Ordinarily, this column does not review poetry readings. I like much contemporary poetry, but not read aloud unless the reader knows what he's doing, like Dylan or e e cummings. Most of the poets I've heard in the Bay Area sound like Parson Weems intoning the Doxology. I've never understood why so many craftsmen who use the tools of meter and timbre seem tone deaf and nonswinging when reading aloud. For boredom that approaches stupefaction, not even bad modern dance can top a dull poetry reading.

It's a mistake to label Lew Welch's recent visitation at the San Francisco Museum of Art a "poetry reading" and thus be dissuaded from attending future performances of this remarkable artist-at-large. Welch subtitles his readings "One-Man Plays," an accurate way of describing a total theatrical experience. In addition to writing powerful and communicative verse, Welch is a musician with a remarkable ear. He composes tunes of disarming simplicity, has a resplendent singing voice well suited to the American ballad styles of Billy Eckstein and Herb Jeffries, both of whom he can imitate with uncanny precision. A superb mimic, his version of Eckstein singing Eliot's The Waste Land was one of many delights he held for the Museum audience, which seemed in a justifiable state of whooping hysteria much of the time. It is no exaggeration to say that Lew Welch is funnier by far than many of the comics who played the hungry i. He whistles, chants, improvises, weeps, croons — he is totally involved. Also, he is a very beautiful looking cat, well over six feet, sinewy-thin, with a shock of coppery hair matching the color of his enormous eyeballs.

As a performer, Welch has the extraordinary gift of being "On" with his audience, as authentic and relaxed as in his own living room, and considering he makes public appearances only a few times yearly, such ease of operation is all the more astonishing. Even more unusual, he knows when to get on and get off, something many professionals and practically no poets manage.

Much of Welch's poetry can be viewed as modern sermons, Bob Dylan for mature adults, songs of protest and love that incorporate the sounds, the vulgarisms and the music of our time. Few in the audience will forget the moving, impassioned reading of his "Chicago Poem."

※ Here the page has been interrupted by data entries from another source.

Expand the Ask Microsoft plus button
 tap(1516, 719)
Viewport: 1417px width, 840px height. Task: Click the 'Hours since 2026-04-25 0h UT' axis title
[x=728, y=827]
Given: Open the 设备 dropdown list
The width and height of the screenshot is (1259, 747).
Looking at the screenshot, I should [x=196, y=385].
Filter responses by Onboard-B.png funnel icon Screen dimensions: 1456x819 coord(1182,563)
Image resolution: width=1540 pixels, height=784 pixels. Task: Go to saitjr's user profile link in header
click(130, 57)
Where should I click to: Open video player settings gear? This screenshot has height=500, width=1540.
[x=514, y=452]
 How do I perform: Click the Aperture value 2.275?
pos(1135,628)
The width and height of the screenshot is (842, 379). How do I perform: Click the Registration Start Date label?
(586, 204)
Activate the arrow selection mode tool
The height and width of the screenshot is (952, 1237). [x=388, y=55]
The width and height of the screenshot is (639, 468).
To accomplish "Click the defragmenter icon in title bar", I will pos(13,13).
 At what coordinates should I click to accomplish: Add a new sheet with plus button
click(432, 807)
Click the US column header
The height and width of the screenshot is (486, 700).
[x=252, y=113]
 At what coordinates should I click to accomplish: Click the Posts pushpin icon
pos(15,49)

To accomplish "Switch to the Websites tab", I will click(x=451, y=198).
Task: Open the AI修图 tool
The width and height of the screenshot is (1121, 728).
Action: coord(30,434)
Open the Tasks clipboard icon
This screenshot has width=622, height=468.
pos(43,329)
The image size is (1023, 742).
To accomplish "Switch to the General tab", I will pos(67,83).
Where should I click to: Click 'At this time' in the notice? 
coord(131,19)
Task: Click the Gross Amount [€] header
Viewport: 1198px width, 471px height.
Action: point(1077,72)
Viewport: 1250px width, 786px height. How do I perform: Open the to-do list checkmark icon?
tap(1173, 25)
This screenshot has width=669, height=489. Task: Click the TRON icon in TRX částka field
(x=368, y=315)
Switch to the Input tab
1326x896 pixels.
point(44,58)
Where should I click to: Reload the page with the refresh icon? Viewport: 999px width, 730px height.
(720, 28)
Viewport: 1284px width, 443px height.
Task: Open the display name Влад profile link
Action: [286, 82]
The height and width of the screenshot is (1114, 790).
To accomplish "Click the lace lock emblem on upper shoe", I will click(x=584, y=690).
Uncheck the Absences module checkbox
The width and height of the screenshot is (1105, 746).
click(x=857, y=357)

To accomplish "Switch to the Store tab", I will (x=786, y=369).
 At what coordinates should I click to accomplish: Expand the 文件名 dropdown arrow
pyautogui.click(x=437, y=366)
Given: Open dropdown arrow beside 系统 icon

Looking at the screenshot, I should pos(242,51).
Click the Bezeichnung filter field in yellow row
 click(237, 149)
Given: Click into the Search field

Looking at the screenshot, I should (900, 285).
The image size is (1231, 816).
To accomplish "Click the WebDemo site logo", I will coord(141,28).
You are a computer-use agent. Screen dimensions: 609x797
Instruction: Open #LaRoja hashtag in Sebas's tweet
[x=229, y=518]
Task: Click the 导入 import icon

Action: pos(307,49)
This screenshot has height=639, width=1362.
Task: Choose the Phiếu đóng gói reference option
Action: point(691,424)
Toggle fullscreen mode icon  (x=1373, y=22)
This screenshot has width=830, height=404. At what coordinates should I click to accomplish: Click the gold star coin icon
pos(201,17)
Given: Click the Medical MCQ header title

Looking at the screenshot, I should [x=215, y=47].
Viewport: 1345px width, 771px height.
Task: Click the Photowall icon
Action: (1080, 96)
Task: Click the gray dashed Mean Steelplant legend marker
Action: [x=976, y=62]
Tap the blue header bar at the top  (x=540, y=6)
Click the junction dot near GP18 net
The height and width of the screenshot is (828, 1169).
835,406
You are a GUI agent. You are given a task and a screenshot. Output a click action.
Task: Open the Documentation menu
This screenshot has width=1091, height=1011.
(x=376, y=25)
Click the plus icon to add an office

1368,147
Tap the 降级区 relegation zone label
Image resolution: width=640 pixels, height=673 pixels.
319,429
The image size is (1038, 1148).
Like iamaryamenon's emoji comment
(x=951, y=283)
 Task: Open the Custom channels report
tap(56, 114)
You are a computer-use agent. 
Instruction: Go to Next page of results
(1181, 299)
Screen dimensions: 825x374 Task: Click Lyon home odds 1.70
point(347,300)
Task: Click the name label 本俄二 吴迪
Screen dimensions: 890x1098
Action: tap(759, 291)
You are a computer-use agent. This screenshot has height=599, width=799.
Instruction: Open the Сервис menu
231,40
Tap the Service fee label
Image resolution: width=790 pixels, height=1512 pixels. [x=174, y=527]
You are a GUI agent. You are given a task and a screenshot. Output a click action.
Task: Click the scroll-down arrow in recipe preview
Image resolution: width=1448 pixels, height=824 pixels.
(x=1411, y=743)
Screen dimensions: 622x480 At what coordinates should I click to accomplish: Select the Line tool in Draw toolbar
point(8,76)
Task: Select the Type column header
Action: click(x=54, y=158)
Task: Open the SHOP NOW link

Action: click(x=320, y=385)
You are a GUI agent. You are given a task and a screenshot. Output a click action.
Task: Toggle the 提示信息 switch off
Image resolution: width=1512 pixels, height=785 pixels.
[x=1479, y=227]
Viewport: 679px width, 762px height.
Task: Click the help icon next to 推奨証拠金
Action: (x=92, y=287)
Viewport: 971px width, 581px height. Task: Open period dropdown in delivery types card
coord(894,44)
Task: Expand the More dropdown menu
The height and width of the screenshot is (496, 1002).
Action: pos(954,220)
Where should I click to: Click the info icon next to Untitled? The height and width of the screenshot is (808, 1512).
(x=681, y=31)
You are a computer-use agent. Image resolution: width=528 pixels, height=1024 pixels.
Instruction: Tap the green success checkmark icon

I lived here nearly 5 years before I could
meet the middle western day with anything approaching
Dignity. It's a place that lets you
understand why the Bible is the way it is:
Proud people cannot live here.

This is not the Chicago of Sandberg but the Rome of Juvenal and the London of William Blake. "It/ Snuffles on the beach of its Great Lake like a/ blind, red, rhinoceros./ It's already running us down." And the awesome closing:

You can't fix it. You can't make it go away.
I don't know what you're going to do about it.
But I know what I'm going to do about it. I'm just
going to walk away from it. Maybe
A small part of it will die if I'm not around

feeding it anymore.

And Welch, who reads his lines with a hypnotic and single-minded intensity, means every mothering word of it.

What should be clear is that an evening with Lew Welch is a far more rewarding experience than most of the so-called "legitimate" entertainment in town and he should not be missed his next time around. If you have teenagers, take them — Welch turns them on! Finally, it is worth mentioning that the Museum audience for Welch's reading included Mr. and Mrs. Jack Morrison; any city that elects a Supervisor who will take his wife to a poetry reading can't be all bad.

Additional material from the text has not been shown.